Die Ladegerätefrage schwelt in EU-Institutionen schon lange. Vor mehr als zehn Jahren brachte die Kommission das Thema erstmals auf den Plan. 14 Hersteller – unter ihnen auch Apple – einigten sich in einer Selbstverpflichtung auf einen einheitlichen Standard für Handynetzteile. Bei den Buchsen in Smartphones und Tabletcomputern blieben von einst mehreren Dutzend Typen noch drei übrig: USB-C, Apples Lightning sowie Micro-USB, das in Android-Smartphones früher Standard war, jetzt aber nur noch in preisgünstigen Geräten vorkommt.
Das Europaparlament forderte die EU-Kommission nun auf, bis Ende Juli Vorgaben für
einheitliche Ladetechnik in Handys, Tablets, E-Book-Readern und ähnlichen Geräten zu machen.
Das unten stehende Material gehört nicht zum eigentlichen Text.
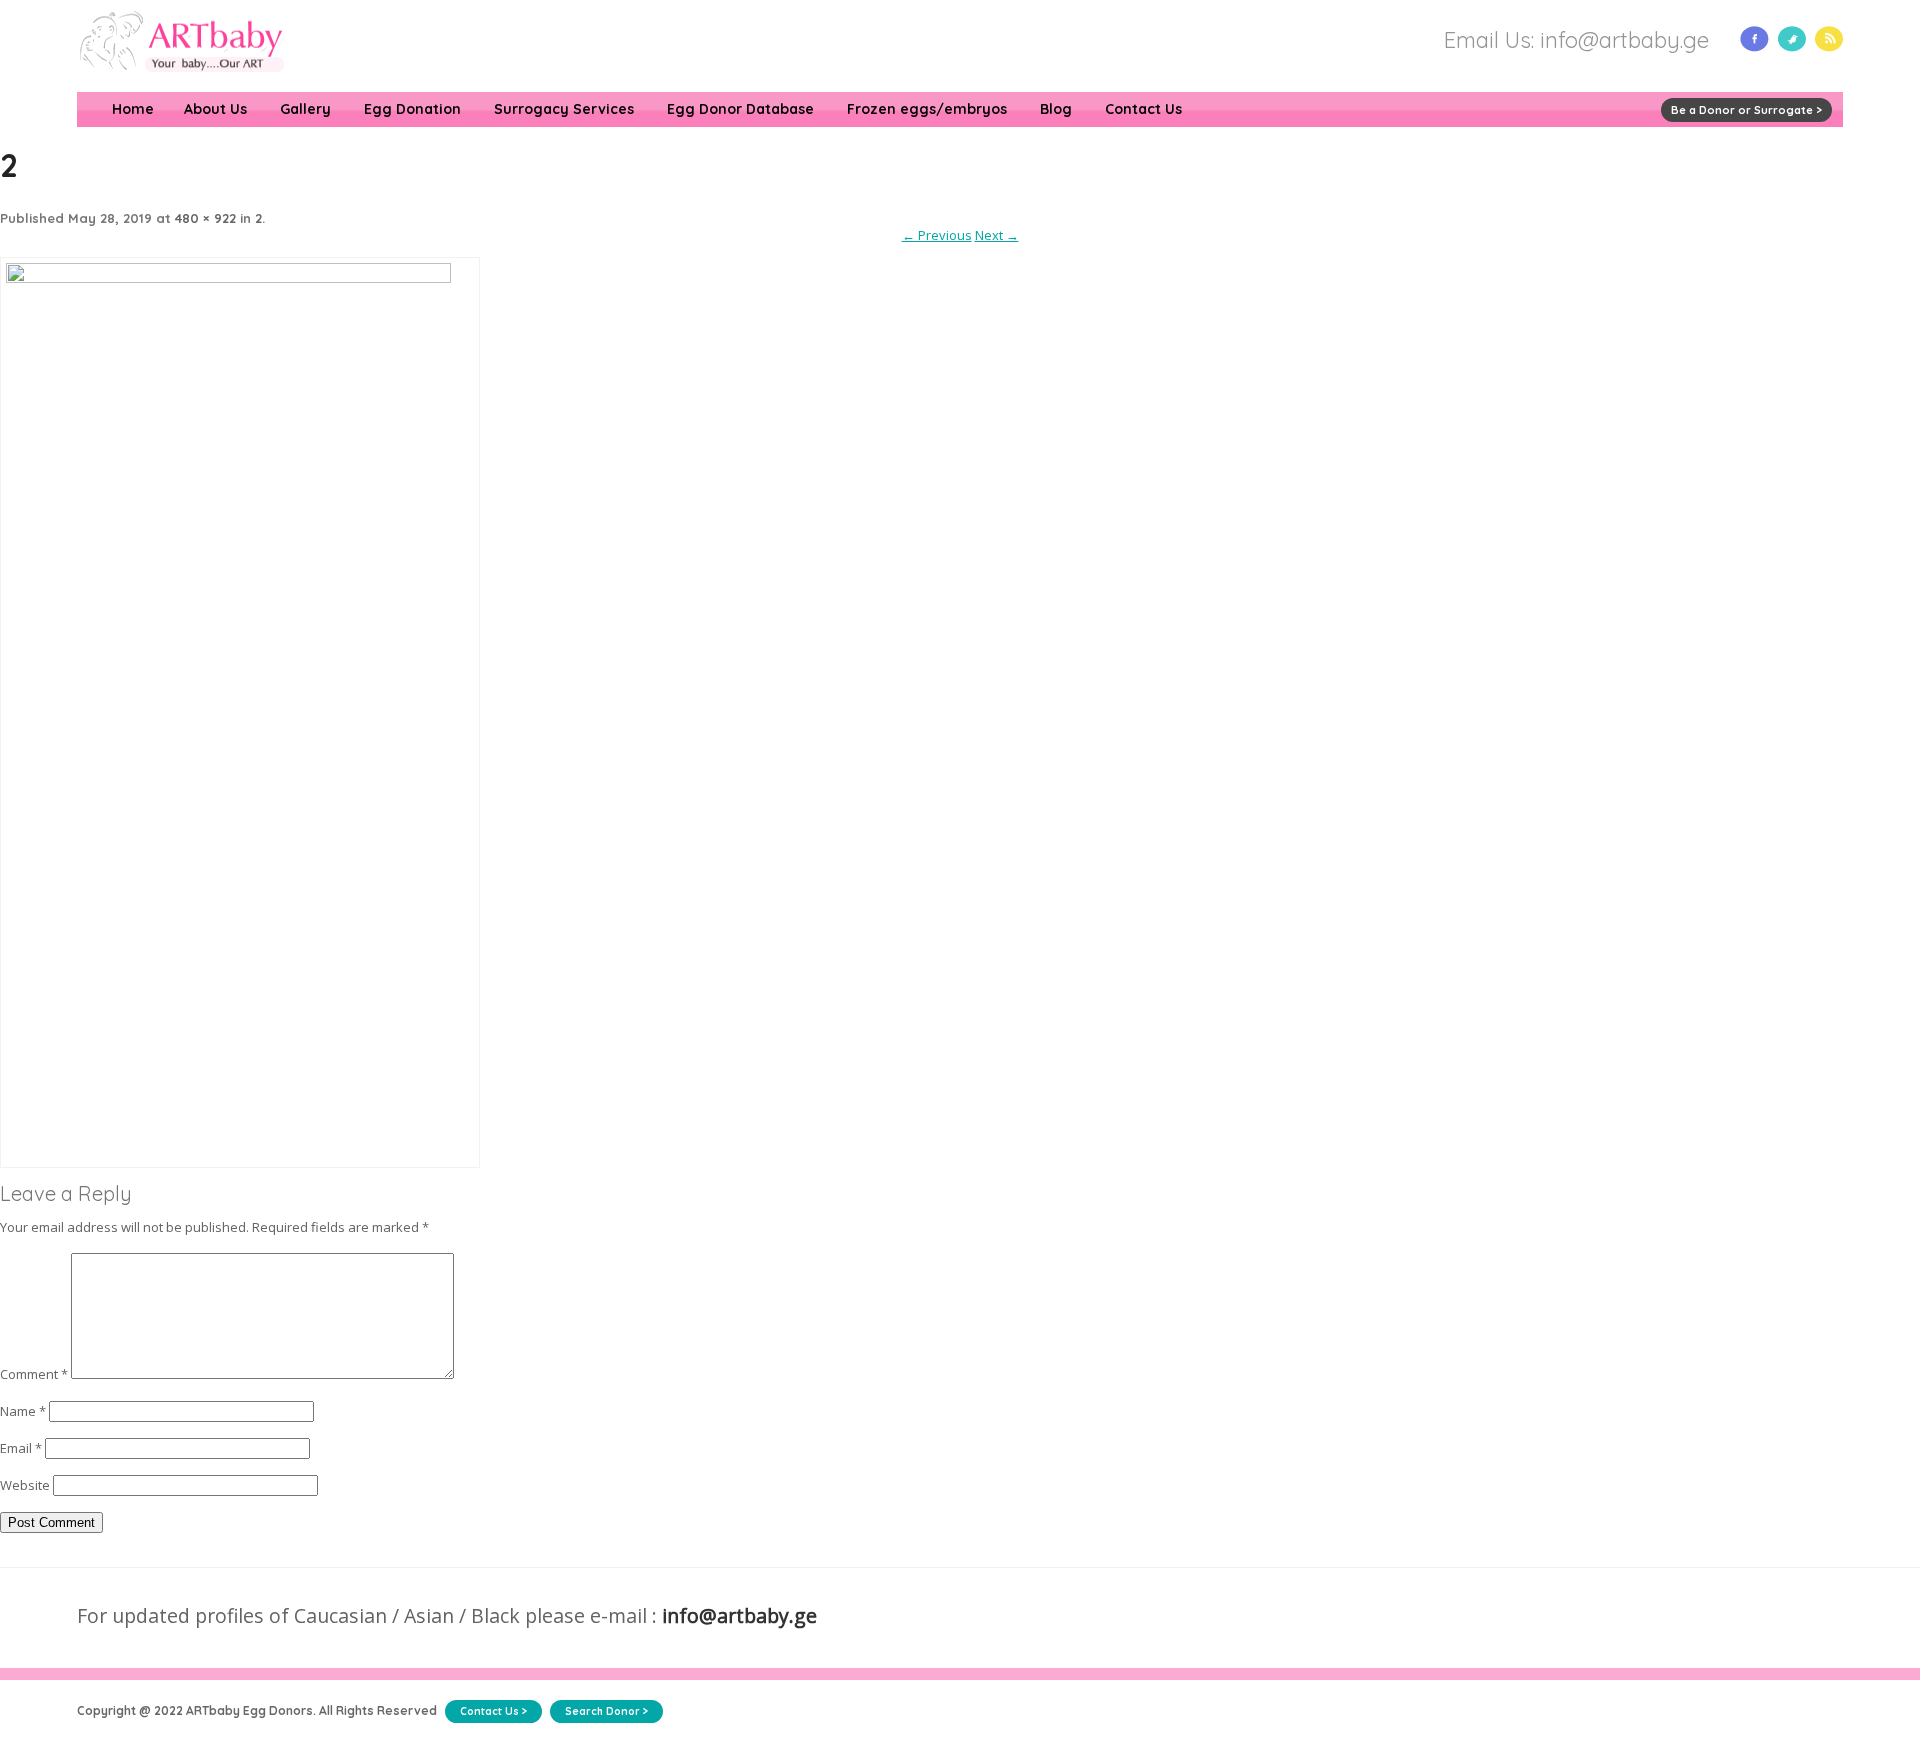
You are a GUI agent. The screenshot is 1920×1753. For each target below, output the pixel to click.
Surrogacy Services (564, 109)
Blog (1056, 109)
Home (133, 109)
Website (25, 1485)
Das solle für weniger Elektroschrott sorgen. Das EU-Parlament verwies darauf, dass durch Ladegeräte 51 000 Tonnen Elektroschrott jährlich entstünden. Der freiwillige Ansatz habe die Erwartungen nicht erfüllt, musste auch die EU-Kommission einräumen.
Hersteller argumentieren, dass die Verbraucher ein Netzteil im Gerätekarton erwarteten. Zudem könnten sie damit die Sicherheit der Kunden
garantieren, die sonst vielleicht zu günstiger und potenziell gefährlicher Ladetechnik greifen würden.
Rein technisch gesehen bietet USB-C tatsächlich die Chance, erstmals mit einem einzigen Ladegerät und Kabel alle möglichen Geräte von Handys und Kameras über Smarthome-Technik und Tablets bis hin zu Notebooks zu laden. Dafür müssen allerdings Chips an den Akkus und in den Ladegeräten untereinander abstimmen, wie stark der Ladestrom ist.
Apple gibt zu bedenken,
dass sich weder Lightning noch USB-C etabliert hätten, wenn das technisch einfachere Micro-USB einst als Standard festgeschrieben worden wäre. Lightning-Buchsen nehmen etwas weniger Platz im Gerät ein, was dünnere Smartphones erlaubt.
Unklar ist, ob die EU auch vorschreiben könnte, dass Smartphones grundsätzlich eine Ladebuchse haben müssen. Einige Anbieter präsentierten bereits Modelle, die allein kabellos aufgeladen werden und auf Ladebuchsen verzichten.